Интересно, какие такие дела у него? Я забыл спросить, в Варшаве ли он сейчас. Очень может быть, что здесь, – он, кажется, сюда наезжает каждую зиму. А насчет его дел думаю только одно: может, они и блестящи, но вряд ли имеют под собой солидную и прочную основу. Я отнюдь не делец и не сумел бы провернуть ни одной биржевой сделки, но у меня хватает ума сознавать это. Притом я наблюдателен и умею делать выводы. Поэтому я не верю в якобы гениальные деловые способности нашей шляхты. Боюсь, что «оборотистость» Кромицкого – отнюдь не наследственная или врожденная черта, а просто особая форма невроза. Видал я подобные примеры. Появится вдруг на сцену шляхтич-коммерсант; бывает даже, что поначалу ему везет, и он быстро наживает состояние. Но я не встречал ни одного, который в конце концов не стал бы банкротом.

Нет, такого рода способности либо наследуешь, либо приобретаешь выучкой, начиная с азов. Сыновья Хвастовского, быть может, и пробьют себе дорогу, потому что отец их по несчастной случайности потерял все, и они начинают с азбуки. Но кто, имея состояние, берется за коммерческие дела без специальных знаний и навыков, тот неизбежно сломает себе шею. Повторяю, у наших шляхтичей это попросту невроз, лихорадка наживы. Спекуляции не могут держаться на иллюзиях, а один бог знает, сколько в этих шляхетских спекуляциях пустой игры фантазии.

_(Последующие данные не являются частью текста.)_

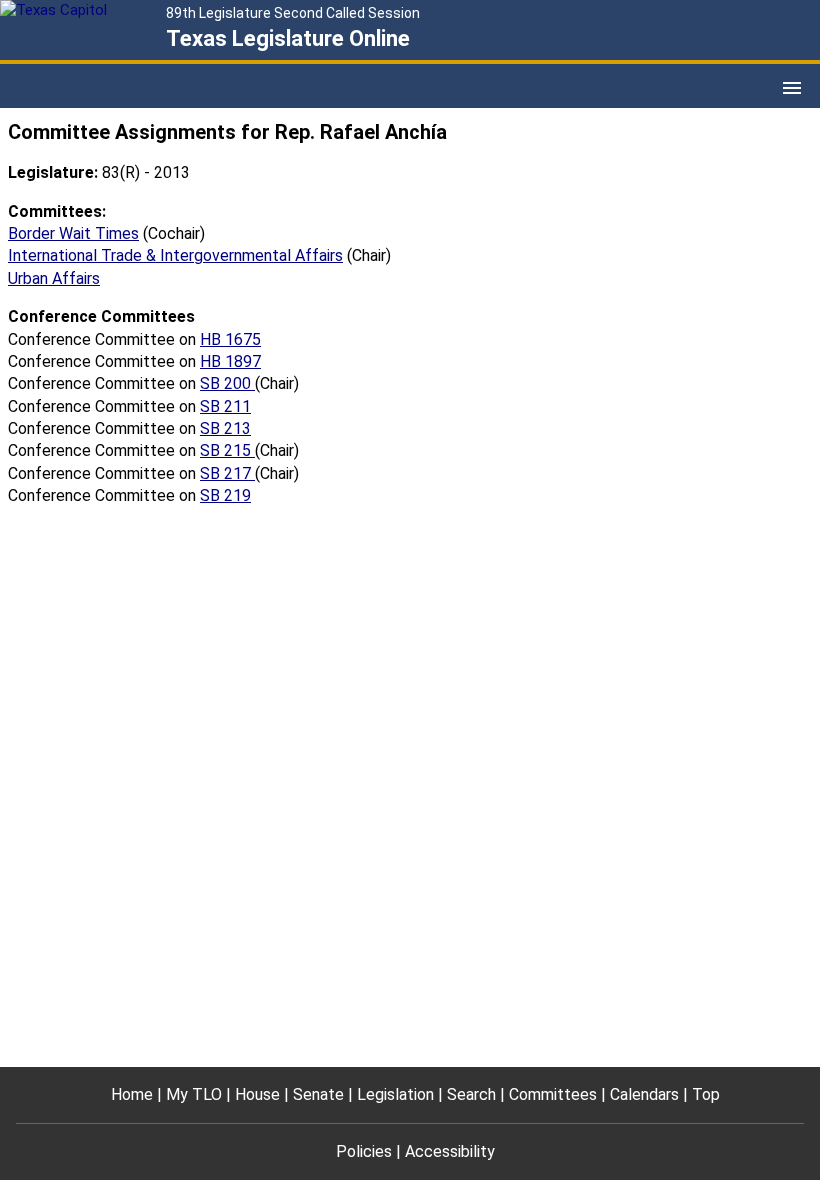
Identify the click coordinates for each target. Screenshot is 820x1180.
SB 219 (225, 495)
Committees (553, 1094)
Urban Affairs (54, 278)
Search (471, 1094)
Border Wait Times (73, 233)
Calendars (644, 1094)
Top (706, 1094)
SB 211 (225, 406)
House (257, 1094)
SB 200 (227, 383)
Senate (318, 1094)
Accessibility (450, 1151)
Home (132, 1094)
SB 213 (225, 428)
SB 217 (227, 473)
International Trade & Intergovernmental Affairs (175, 255)
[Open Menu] (792, 88)
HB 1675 (230, 339)
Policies (364, 1151)
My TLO (194, 1094)
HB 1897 (230, 361)
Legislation (395, 1094)
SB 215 (227, 450)
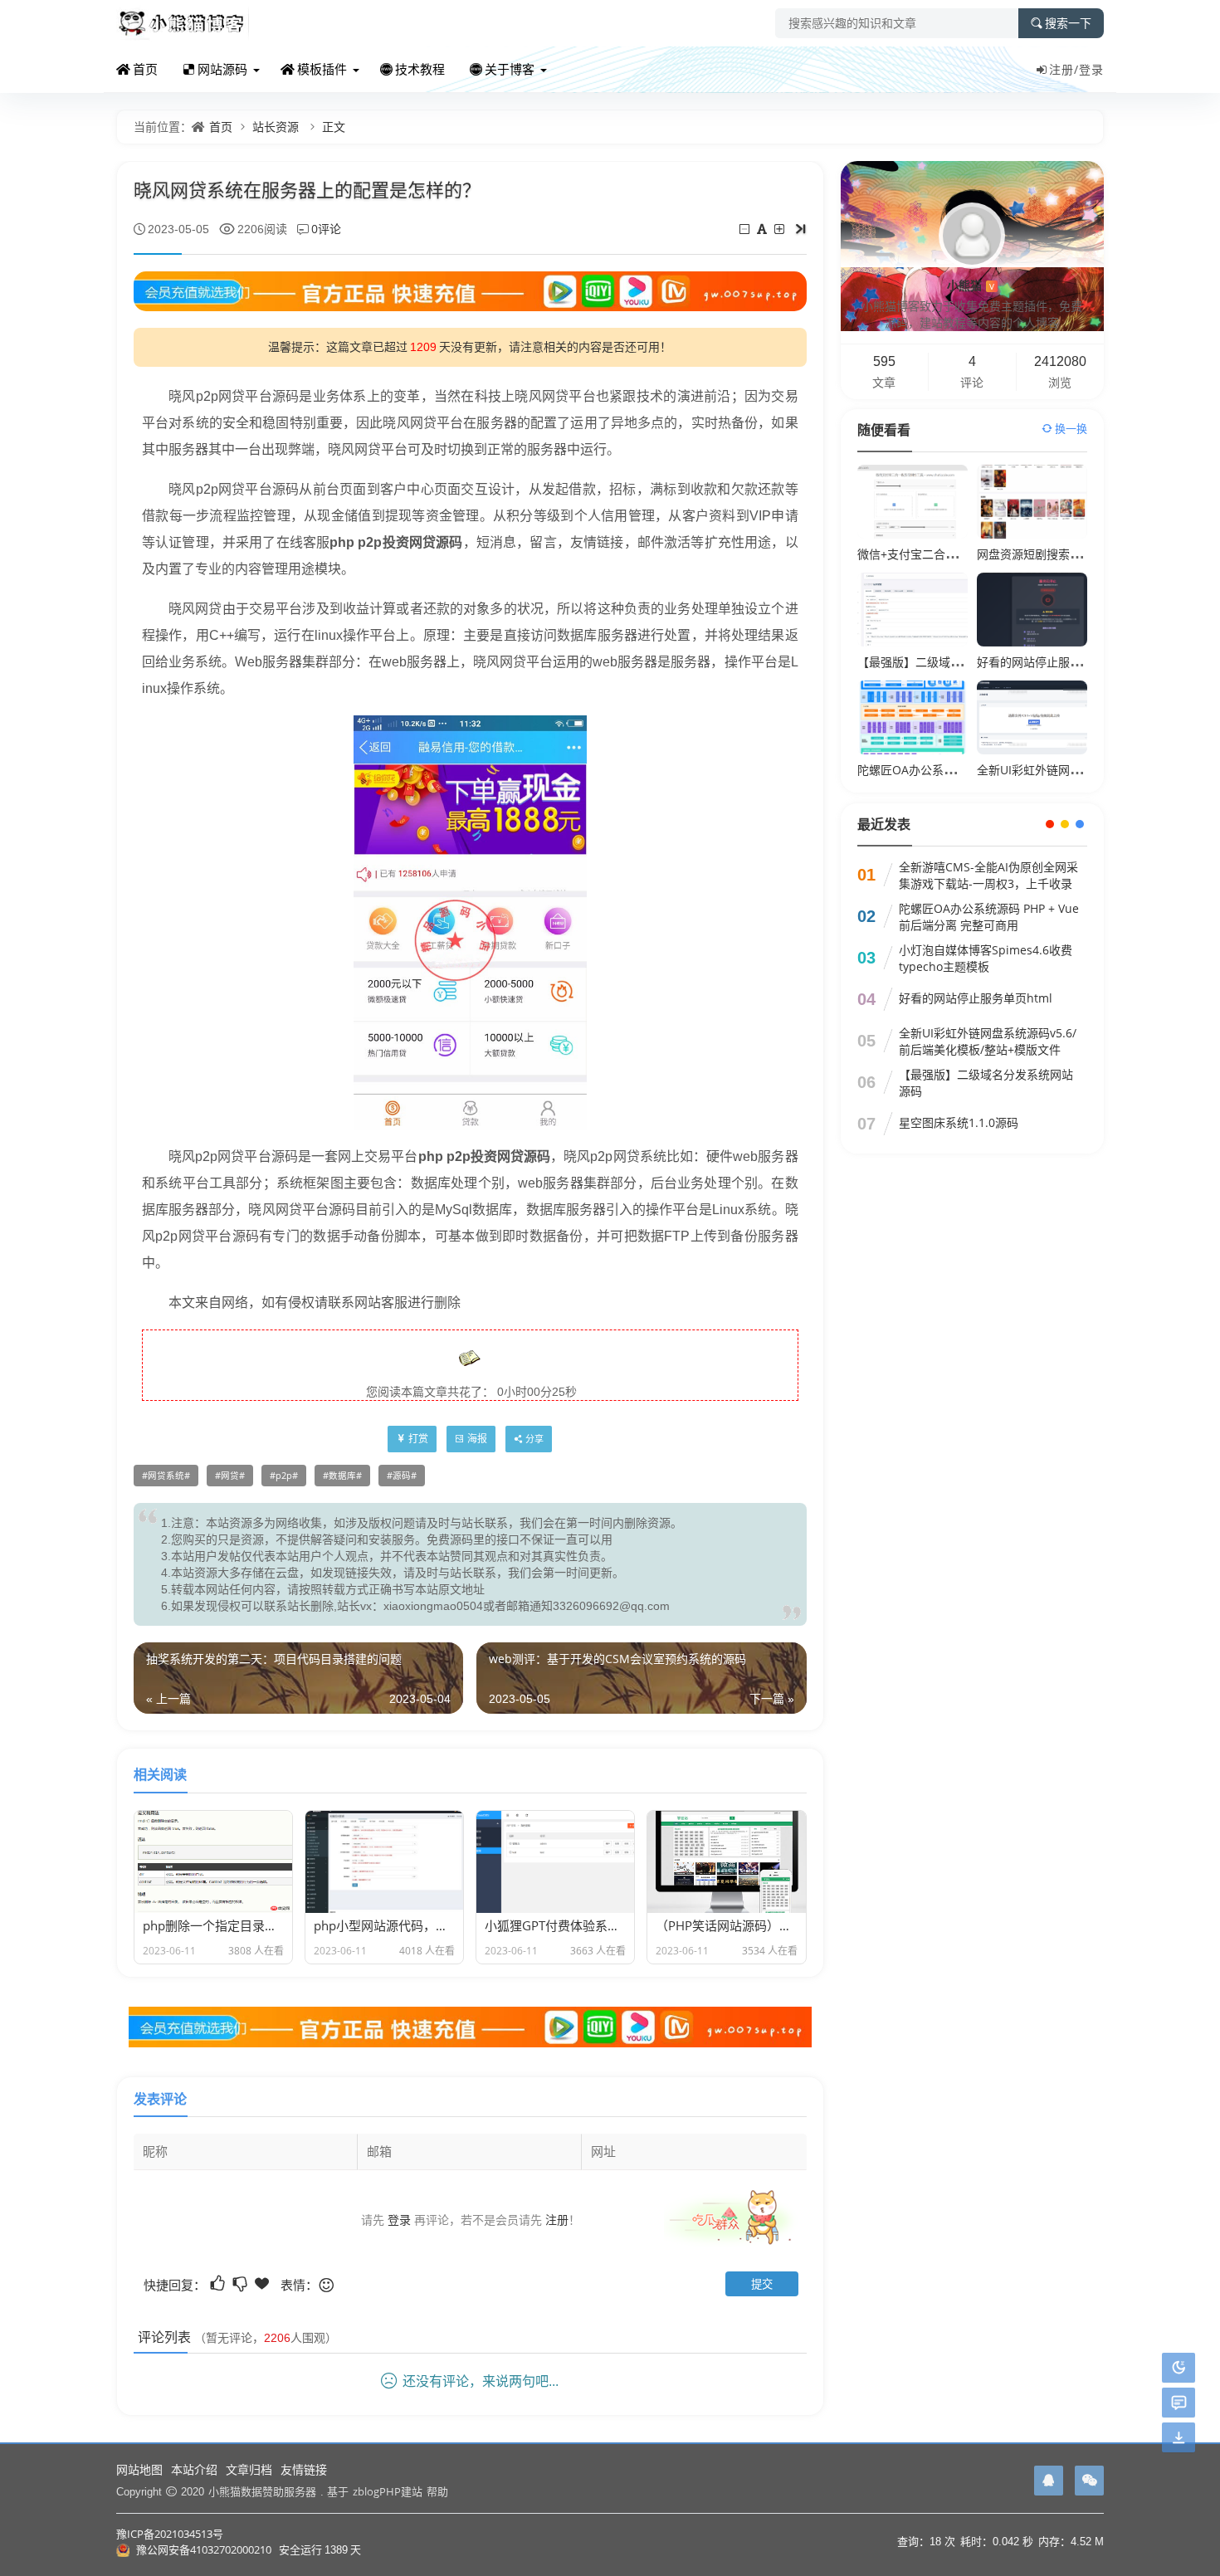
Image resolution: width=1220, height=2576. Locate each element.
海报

Впрочем, желаю удачи господину «фон Кромицкому».

14 февраля

Pax! Pax! Pax![12] Неприятного осадка как не бывало. До чего же чутка Анелька! Я притворялся спокойным и веселым, и в моем обращении с нею была разве только едва ощутимая тень нового, но она и эту тень уловила и приняла к сердцу. Сегодня, когда мы, оставшись вдвоем (это бывает часто, ибо нам умышленно стараются не мешать), просматривали альбомы, она вдруг смутилась, переменилась в лице. Я тотчас понял, что она хочет мне что-то сказать, но не решается. Через минуту мне пришла в голову шальная мысль, что я сейчас услышу признание в любви. Но я тут же вспомнил, что имею дело с полькой. Такая вот польская сопливая девчонка (или, если хотите, такая королевна) скорее умрет, чем первая скажет «люблю». Если она на твой вопрос пролепечет «да», и это уже с ее стороны великая милость.

Анелька быстро вывела меня из заблуждения. Она вдруг захлопнула альбом и, немного запинаясь от смущения, спросила:

– Что с тобой, Леон? Ведь с тобой что-то случилось, правда?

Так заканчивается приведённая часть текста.